_Exercise input_.

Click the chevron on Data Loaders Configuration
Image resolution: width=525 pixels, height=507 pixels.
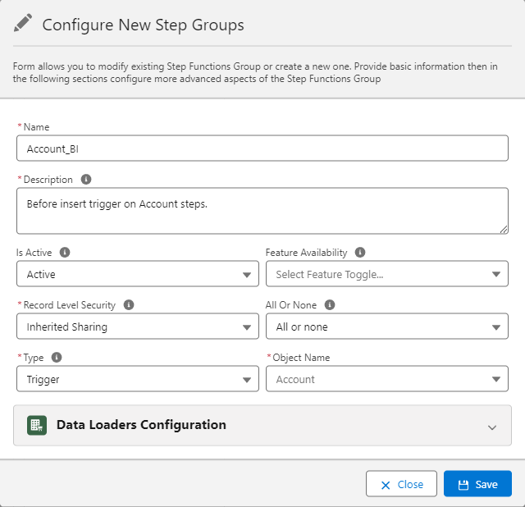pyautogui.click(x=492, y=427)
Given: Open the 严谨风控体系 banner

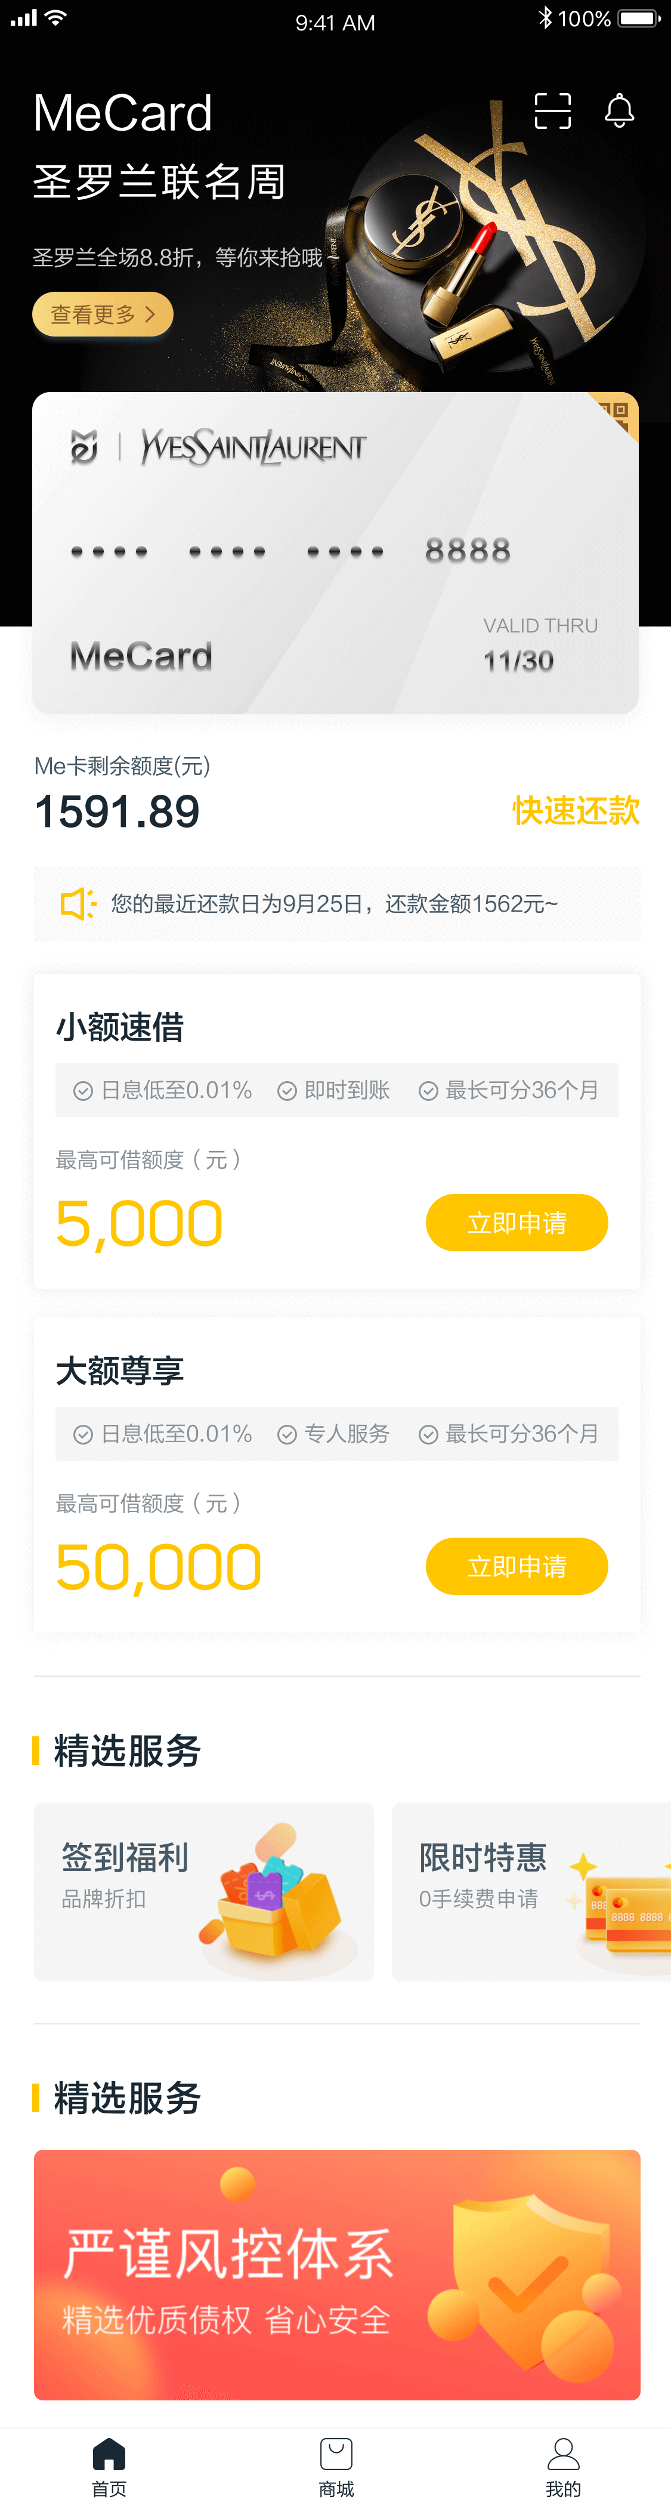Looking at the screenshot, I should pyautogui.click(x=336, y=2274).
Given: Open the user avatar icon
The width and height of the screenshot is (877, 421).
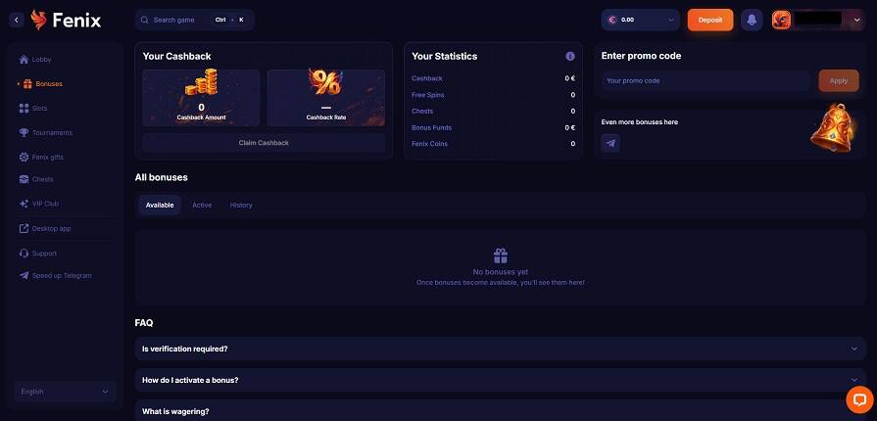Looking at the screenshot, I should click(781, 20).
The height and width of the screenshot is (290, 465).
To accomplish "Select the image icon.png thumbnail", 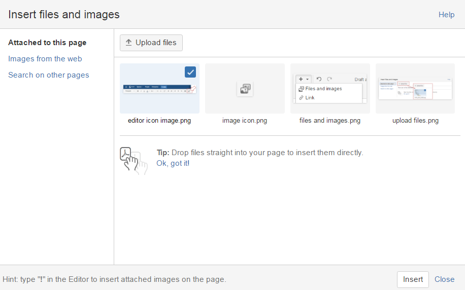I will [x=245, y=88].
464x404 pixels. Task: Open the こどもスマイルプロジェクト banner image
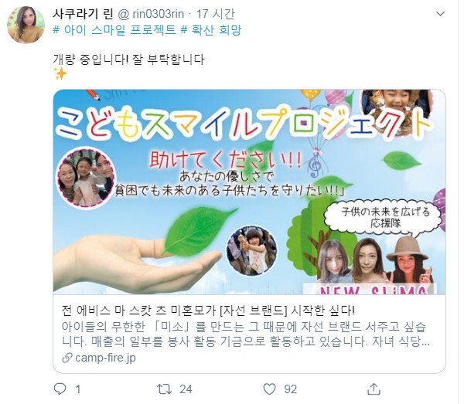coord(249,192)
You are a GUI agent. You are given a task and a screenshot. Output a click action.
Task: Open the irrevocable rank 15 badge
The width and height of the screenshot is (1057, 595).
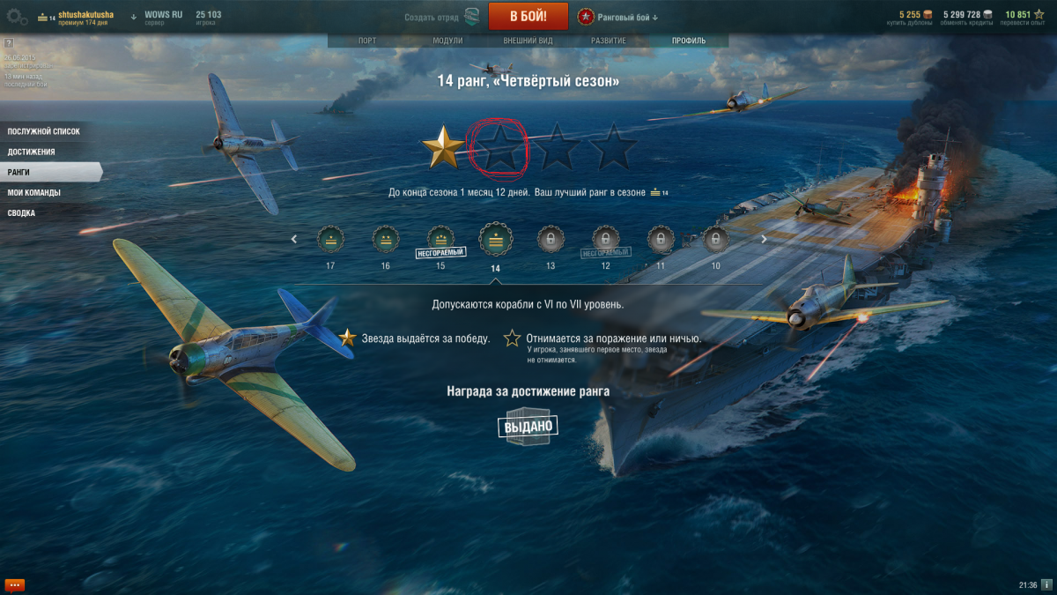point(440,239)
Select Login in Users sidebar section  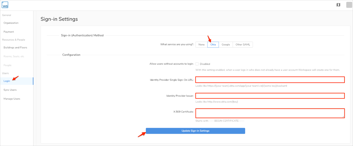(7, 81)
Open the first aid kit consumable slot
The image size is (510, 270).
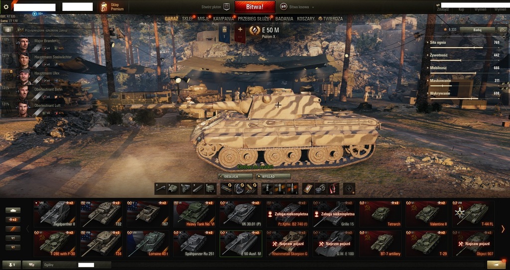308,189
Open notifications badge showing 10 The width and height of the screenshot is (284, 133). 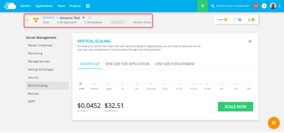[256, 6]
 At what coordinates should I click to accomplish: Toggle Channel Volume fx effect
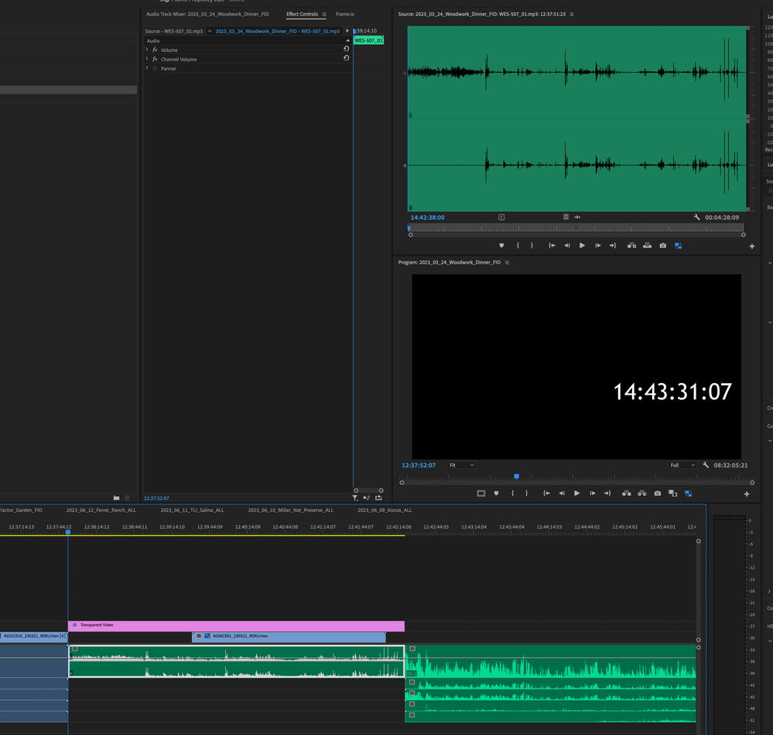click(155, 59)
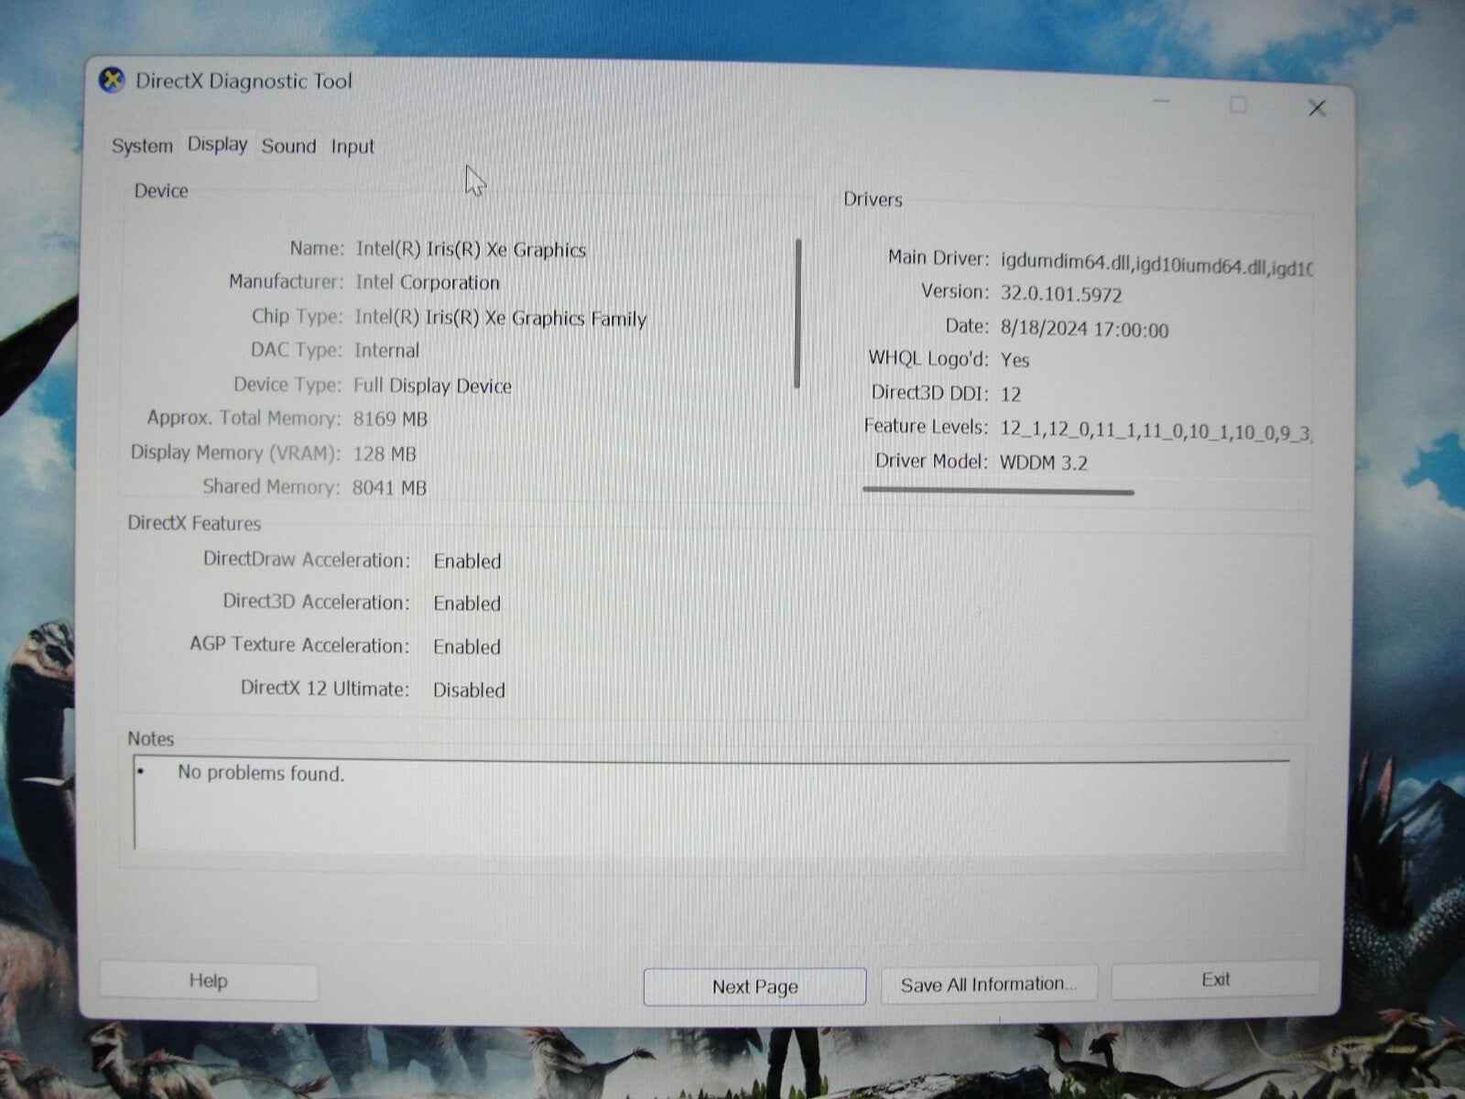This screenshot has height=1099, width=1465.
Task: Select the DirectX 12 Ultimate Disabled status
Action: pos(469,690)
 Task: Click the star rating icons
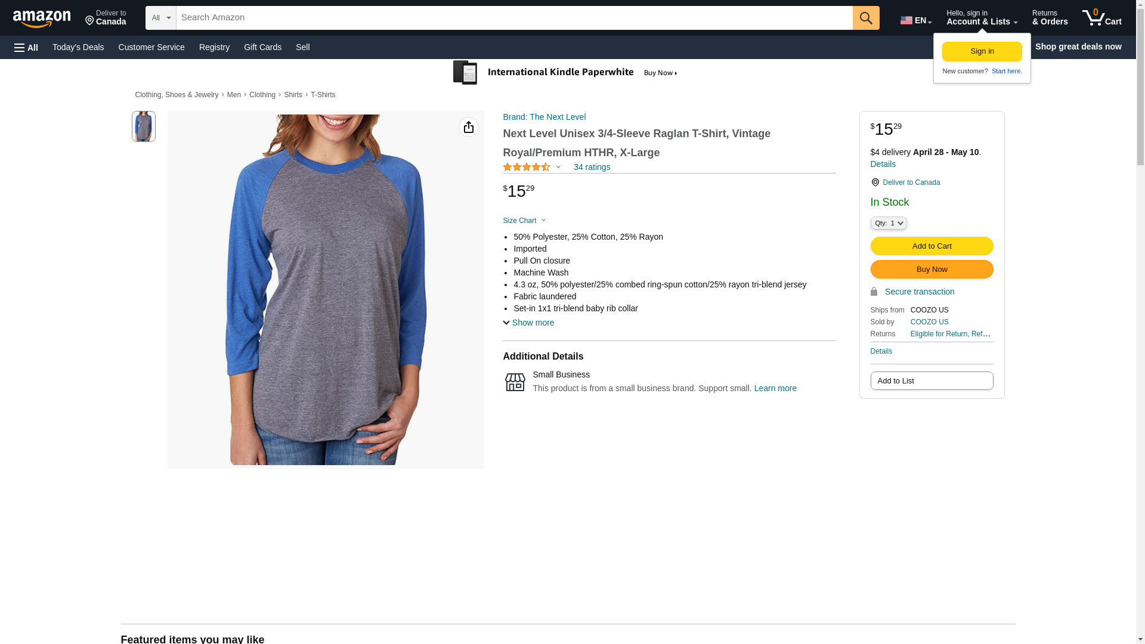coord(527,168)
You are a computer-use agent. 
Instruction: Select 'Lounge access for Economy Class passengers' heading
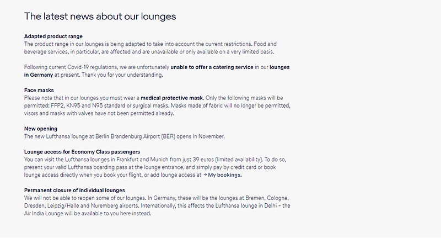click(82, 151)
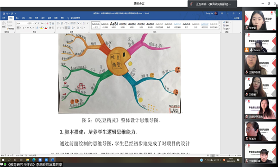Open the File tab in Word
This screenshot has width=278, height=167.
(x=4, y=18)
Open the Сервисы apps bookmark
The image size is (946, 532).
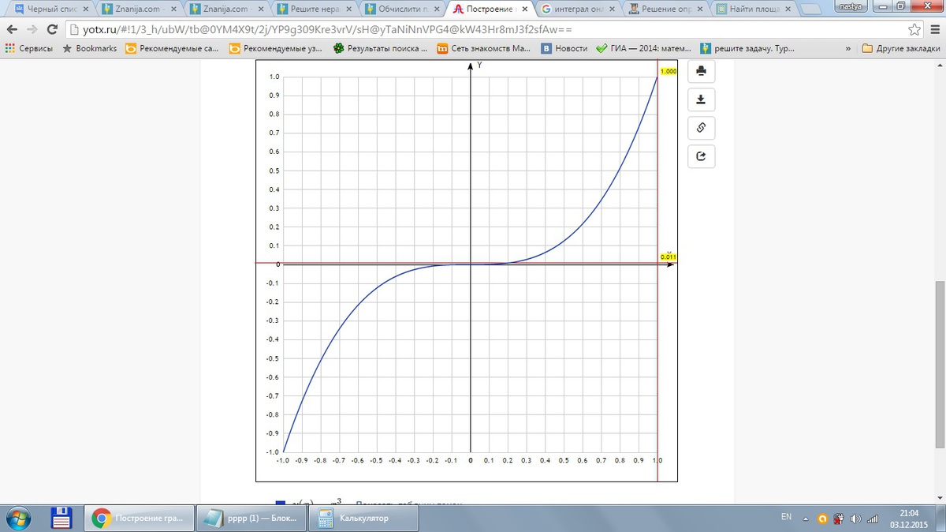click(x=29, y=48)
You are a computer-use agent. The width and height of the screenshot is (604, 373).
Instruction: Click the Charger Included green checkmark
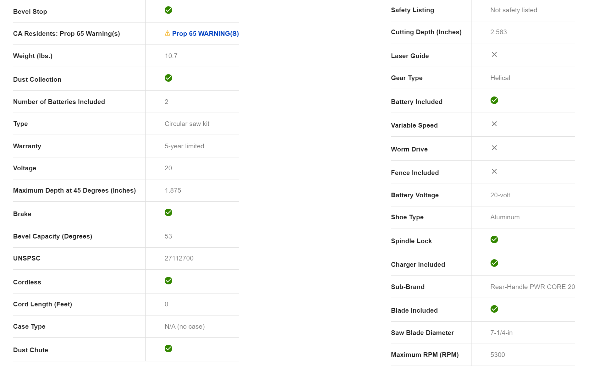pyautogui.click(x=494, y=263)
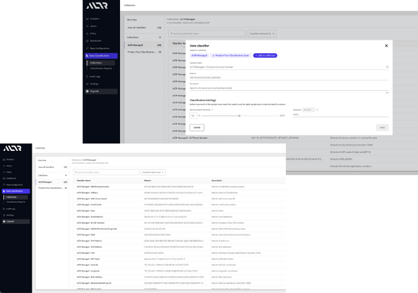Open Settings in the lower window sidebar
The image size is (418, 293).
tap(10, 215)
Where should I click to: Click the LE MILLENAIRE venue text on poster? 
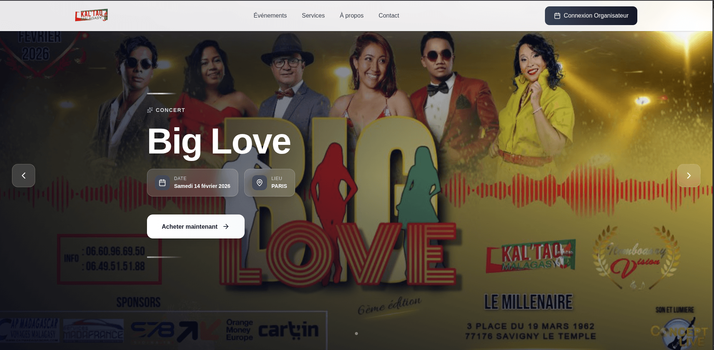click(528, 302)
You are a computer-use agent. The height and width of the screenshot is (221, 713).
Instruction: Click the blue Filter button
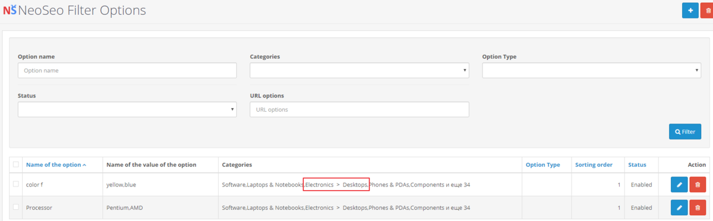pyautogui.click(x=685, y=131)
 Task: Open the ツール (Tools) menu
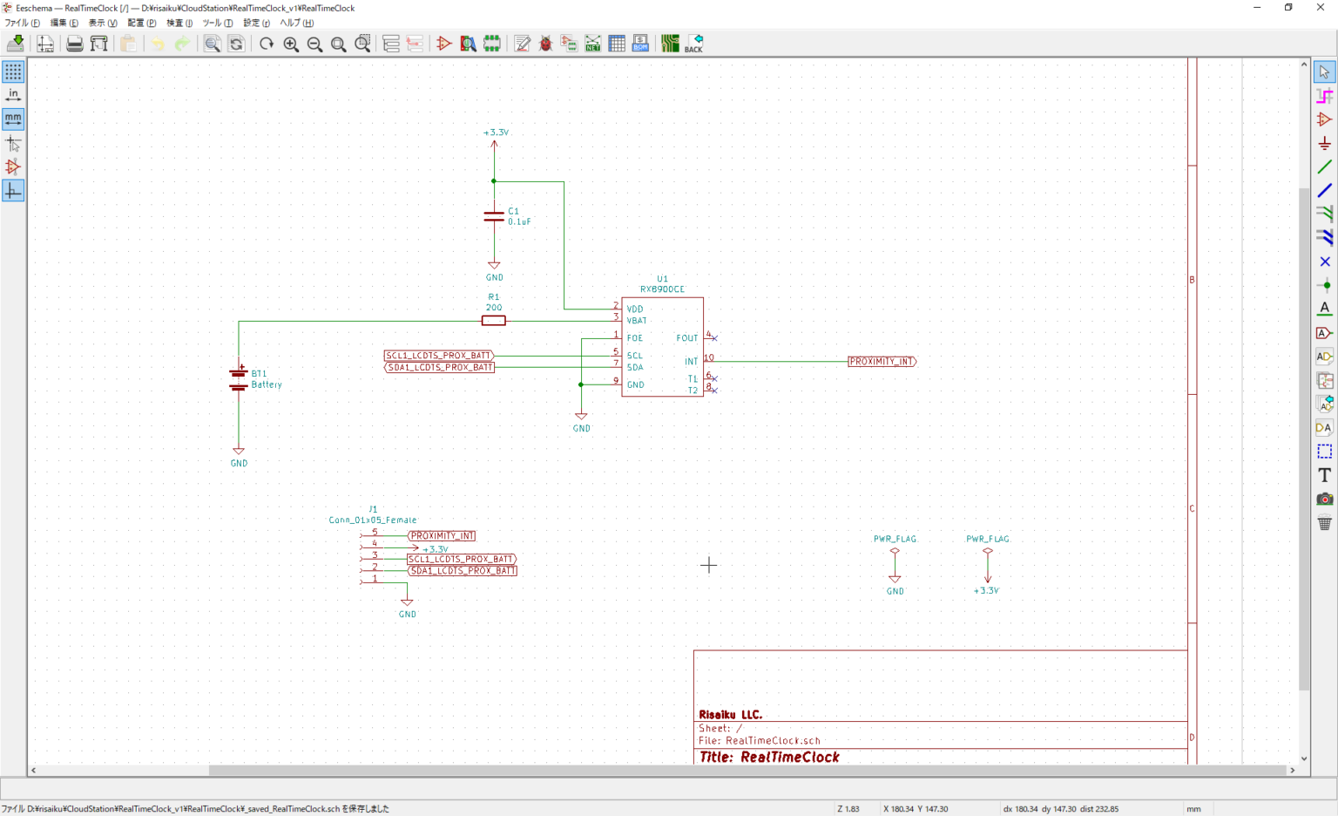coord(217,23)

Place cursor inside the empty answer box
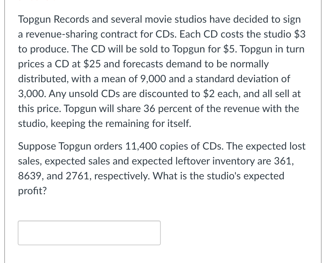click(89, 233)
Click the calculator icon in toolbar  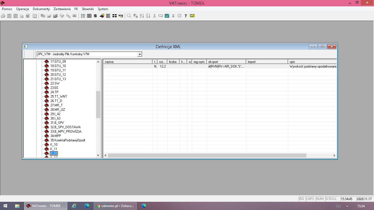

_Your objective_.
Recast the lines of the listing from the line containing "You are a computer-use agent. The height" through the end of the listing, inclusive, as a Markdown table with columns Row and Line, numbering each row and skipping blank lines. Leave the pictures out.

_Result of this exercise_.
| Row | Line |
|---|---|
| 1 | You are a computer-use agent. The height and width of the screenshot is (221, 713). |
| 2 | Instruction: Click the blue Filter button |
| 3 | pyautogui.click(x=685, y=131) |
| 4 |  Task: Open the ツール (Tools) menu |
| 5 | coord(217,23) |
| 6 | Place cursor inside the empty answer box |
| 7 | click(89, 233) |
| 8 | Click the calculator icon in toolbar   |